TOPOLOGICAL CONTROL OF P21(WAF1/CIP1) EXPRESSION IN NORMAL AND NEOPLASTIC TISSUES

The p53-regulated gene product p21(WAF1/CIP1) is the prototype of a family of small proteins that negatively regulate the cell cycle. To learn more about p21(WAF1/CIP1) regulation in vivo, monoclonal antibodies were developed for immunohistochemistry. These revealed that p21(WAF1/CIP1) expression followed radiation-induced DNA damage in human skin in a pattern consistent with its regulation by p53. A detailed comparison of the human, rat, and mouse p21(WAF1/CIP1) promoter sequences revealed that this induction was probably mediated by conserved p53-binding sites upstream of the transcription start site.

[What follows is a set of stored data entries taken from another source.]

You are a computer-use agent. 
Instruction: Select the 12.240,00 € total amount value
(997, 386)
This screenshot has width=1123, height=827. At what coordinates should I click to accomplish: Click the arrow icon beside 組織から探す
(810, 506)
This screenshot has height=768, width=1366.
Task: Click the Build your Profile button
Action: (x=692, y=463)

In unirradiated tissues, p21(WAF1/CIP1) expression was apparently independent of p53 and was observed in a variety of cell types. Moreover, there was a striking compartmentalization of p21(WAF1/CIP1) expression throughout the gastrointestinal tract that correlated with proliferation rather than differentiation. As epithelial cells migrated up the crypts, the Ki67-expressing proliferating compartment near the crypt base ended abruptly, with the coincident appearance of a nonproliferating compartment expressing p21(WAF1/CIP1). In colored neoplasms, this distinct compartmentalization was largely abrogated. Cell cycle inhibitors are thus subject to precise topological control, and escape from this regulation may be a critical feature of neoplastic transformation.